Gus Ghofur saat ini menjabat sebagai ketua STAI Al-Anwar Sarang sekaligus menjalankan mandat dari Abah beliau KH Maimoen Zubair untuk mengasuh Pondok Pesantren Al-Anwar 3. Di kalangan para santri, beliau lebih akrab dipanggil “Babah”. Keseharianya dihabiskan untuk mendidik dan mengurus para santri. Mulai pagi hingga kembali pagi waktunya dihabiskan untuk mengajar para santri. Beliau selalu mengajarkan kepada para santri untuk sholat berjamaah dan selalu meberikan motivasi agar semangat belajar. Mulai pagi hingga sore hari aktivitasnya disibukkan menjalankan tugas sebagai ketua di kampus. Setelah sore tiba, beliau kembali ke ndalem, ditemani sepeda dan tas punggung yang beliau asto saat pergi ke kampus, setelah sampai di ndalem, jika sudah waktunya mengaji sore, tanpa istirahat beliau langsung menuju meja mengaji.

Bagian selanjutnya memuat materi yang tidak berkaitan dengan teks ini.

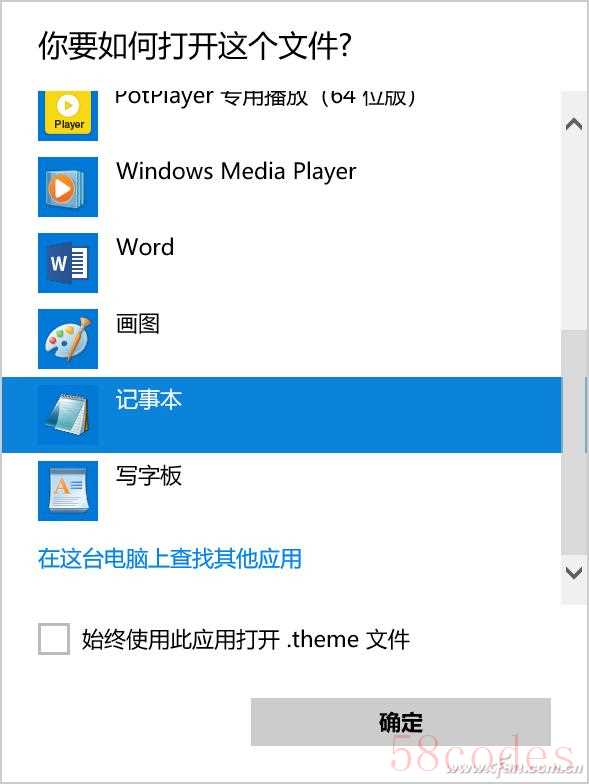This screenshot has height=784, width=589.
Task: Choose the Windows Media Player icon
Action: pyautogui.click(x=68, y=187)
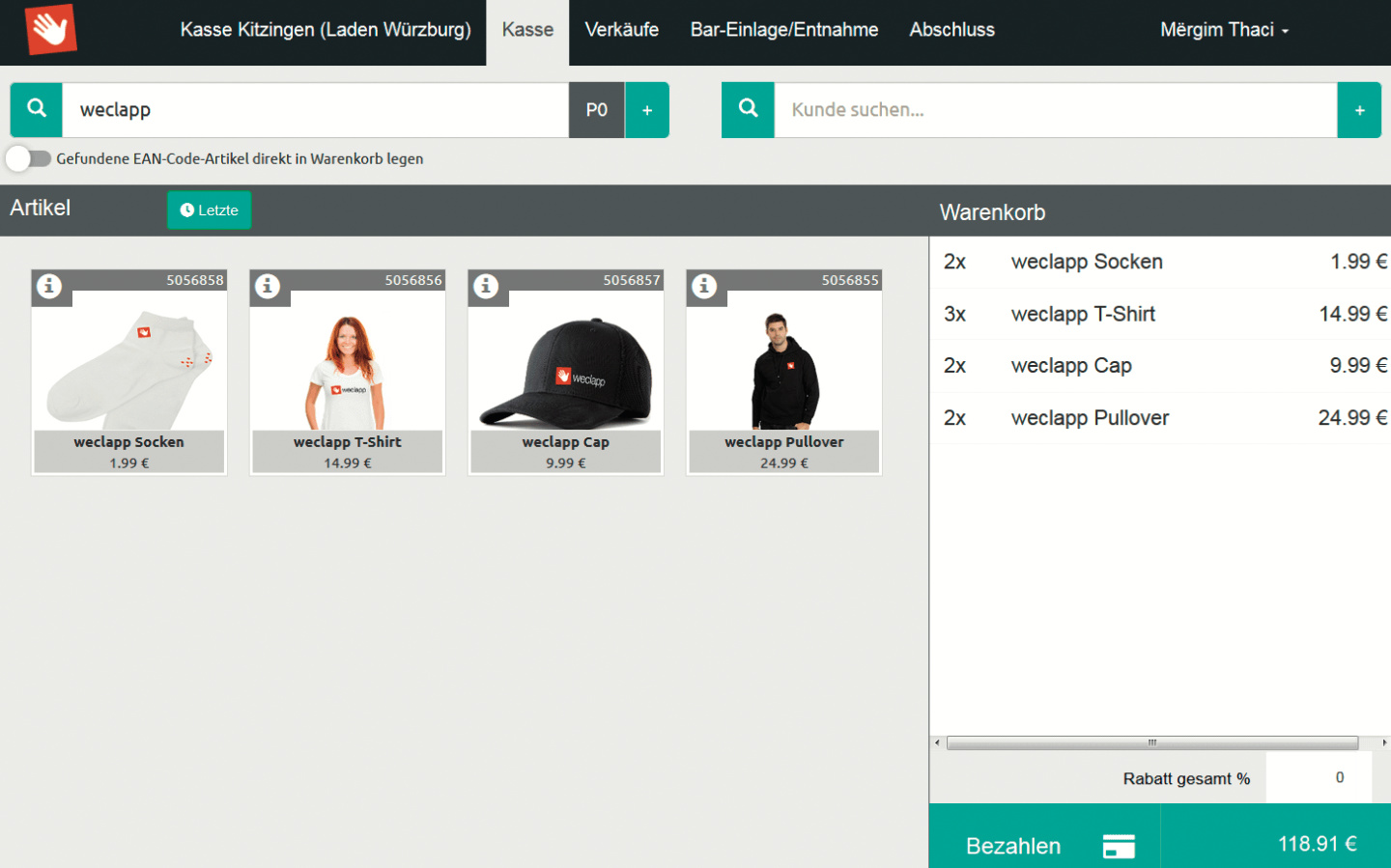
Task: Open info icon on weclapp Pullover
Action: [704, 287]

Babah kami adalah piantun yang sederhana. Kesederhanaan beliau inilah yang membuat kami para santri selalu mengaguminya. Dari beliau kami belajar kesederhanaan. Mulai ke kampus dengan naik sepeda dan tas punggung yang sederhana. Dari beliau kami belajar menjadi orang santun dan rendah hati, senyum dan sapaannya dalam memberi salam kepada para santri merupakan pelajaran yang tidak dapat kami temukan di tempat lain. Dan darinya juga kami belajar saling mengasihi, beliau selalu menanyakan keadaan kami yang terkadang jarang bagi kami untuk peduli kepada kondisi guru kami.
Gus Ghofur adalah piantun yang sangat mencintai ilmu dan mengedepankan ilmu. Menyelesaikan pendidikan di Mesir mulai dari S1 sampai S3. Negeri Piramid itu terkenal akan pusatnya keilmuan Islam yang sangat maju, pendidikan di sana merupakan sesuatu yang sulit jika bukan orang yang benar-benar teguh dalam menuntut ilmu. Hal tersebut menandakan bahwa beliau adalah piantun yang teguh dalam menuntut ilmu, sangat mencintai ilmu dan mengedepankan ilmu.

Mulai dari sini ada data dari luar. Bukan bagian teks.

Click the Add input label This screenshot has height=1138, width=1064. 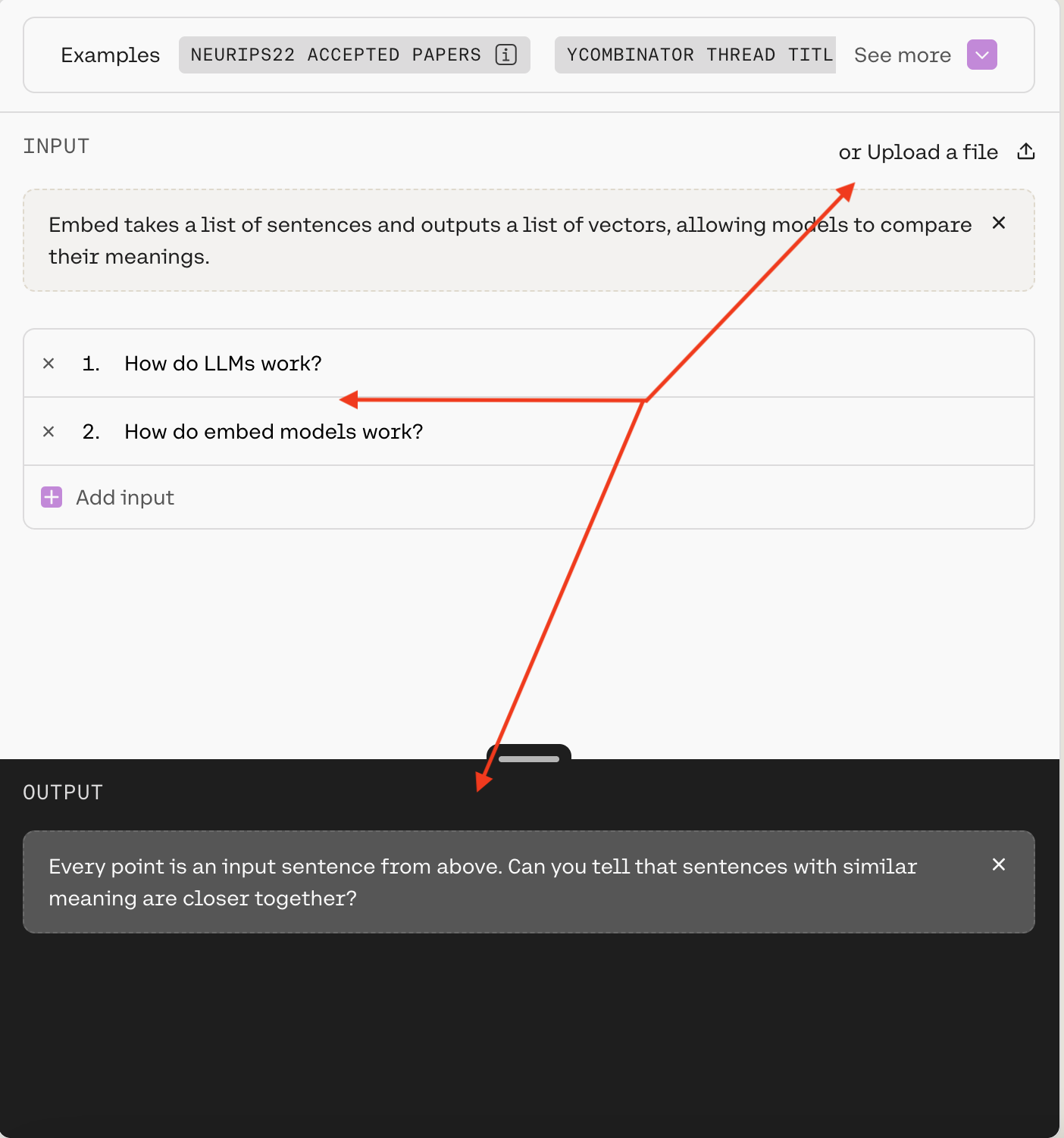pos(125,497)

Sebagai seorang ketua sekolah tinggi dan kiai yang nasionalis tentu beliau disibukkan dengan jadwal yang bersangkutan dengan pendidikan, baik di pondok maupun di luar pondok. Namun sebagai dosen beliau juga bertugas mengajar dan membimbing mahasiswa mengerjakan skripsi. Di tengah kesibukannya yang padat, beliau selalu membimbing kami dengan teliti dan sangat hati-hati. Beliau selalu mengoreksi pekerjaan kami yang masih amburadul dalam hal menulis. Selain itu, beliau tidak langsung menyalahkan pekerjaan kami, beliau selalu menanyai kami apa alasan menulis hal tersebut, jika memang yang kita maksud salah, maka kami diarahkan yang lebih benar. Jika benar maka akan beliau katakan benar. Beliau juga selalu mewanti-wanti kami untuk selalu menulis dengan jujur dan tidak asal menulis atau mengutib. Mengajarkan kami untuk bertanggung jawab penuh dengan apa yang kita tulis. Memahami dan mempelajari serta bertnggung jawab dengan apa yang kita tulis.
Dari beliau kami belajar bahwa ilmu yang tinggi harus diimbangi dengan akhlak yang luhur. Babah, kami sangat berterima kasih atas bimbingan dan ilmu yang panjenengan berikan kepada kami. Terimakasih dan beribu trimakasih.